В данной работе поставили цель отработать протокол для встраивания генетической конструкции в ген Oct4, проверить адекватность её функционирования посредством флуоресценции, элиминации при помощи ганцикловира и генотипирования отобранных клонов, также оптимизировать полученную конструкцию для её встраивания в конец кодирующей области гена Oct4, используя систему CRISPR/Cas9. В итоге были отобраны и проанализированы клоны эмбриональных стволовых клеток, несущие в себе оптимизированную конструкцию, а также раковые клетки линии Neuro-2a, содержащие её и предположительно экспрессирующие Oct4. Было показано, что конструкция действительно успешно встроилась в клетки и адекватно функционировала. Следовательно, такая конструкция может быть использована при дальнейших исследованиях Oct4.

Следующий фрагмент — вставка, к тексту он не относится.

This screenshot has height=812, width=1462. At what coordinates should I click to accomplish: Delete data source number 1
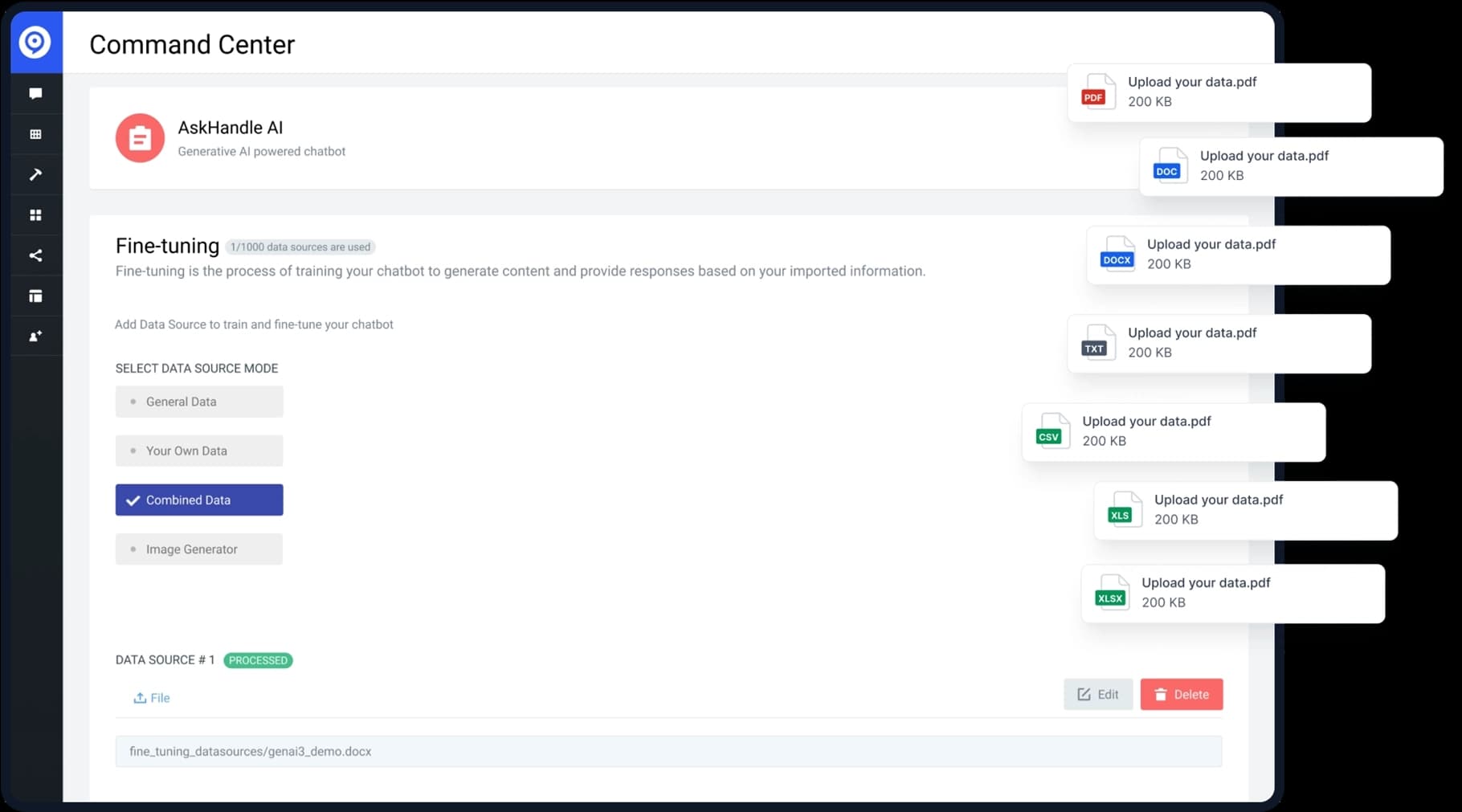pos(1181,695)
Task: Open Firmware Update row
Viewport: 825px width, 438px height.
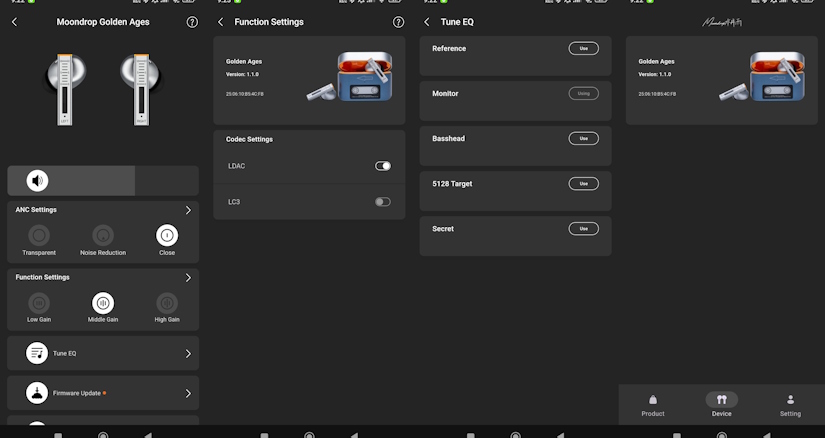Action: click(x=103, y=393)
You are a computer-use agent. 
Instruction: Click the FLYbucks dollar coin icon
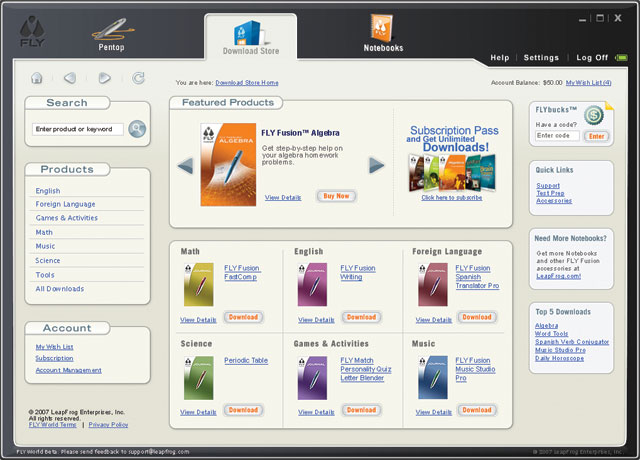tap(594, 114)
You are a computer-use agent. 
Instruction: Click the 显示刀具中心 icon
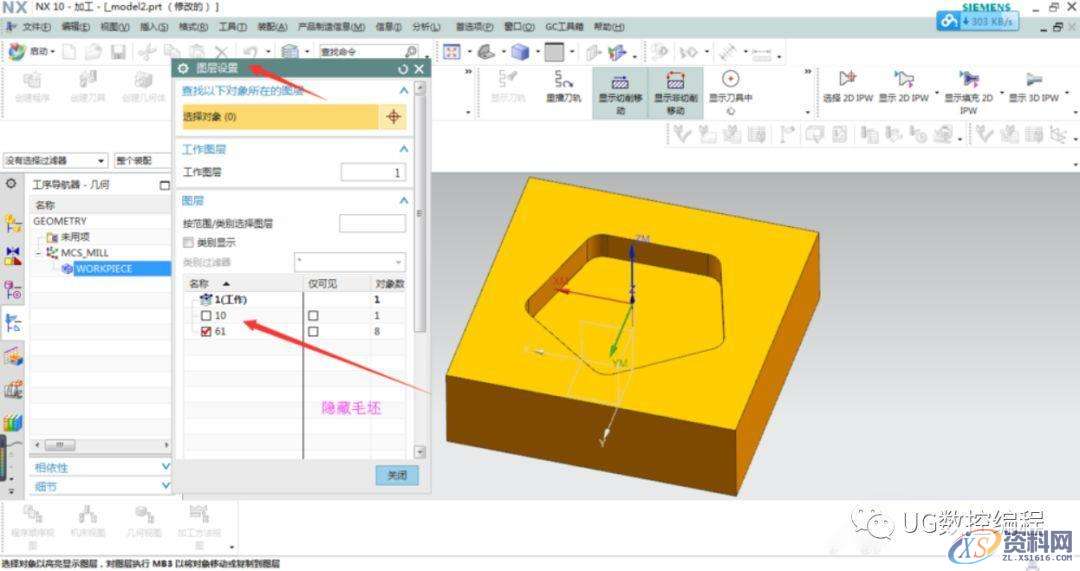[730, 81]
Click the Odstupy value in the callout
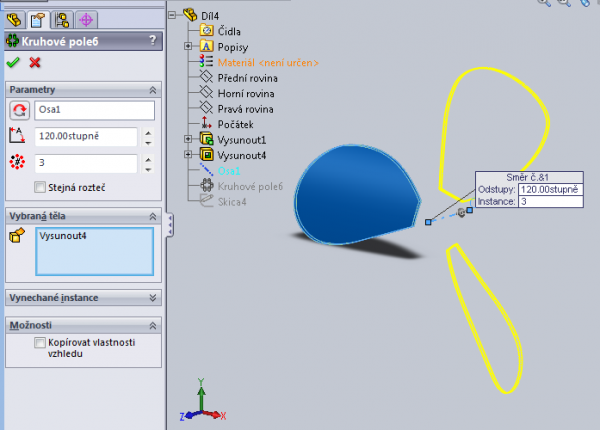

The goal of the work, was to develop a protocol for embedding a genetic construct in the Oct4 gene, to test the adequacy of its functioning by fluorescence, elimination with ganciclovir, and genotyping of selected clones, and to optimize the resulting construct for its knock-in at the end of the coding region of the Oct4 gene using the CRISPR/Cas9 system. As a result, clones of embryonic stem cells carrying the optimized construct were selected and analyzed, as well as cancer cells of the Neuro-2a line containing it and presumably expressing Oct4. It was shown that the desired sequence successfully integrated into the cells and functioned adequately. Therefore, such a construction can be used in further studies of Oct4.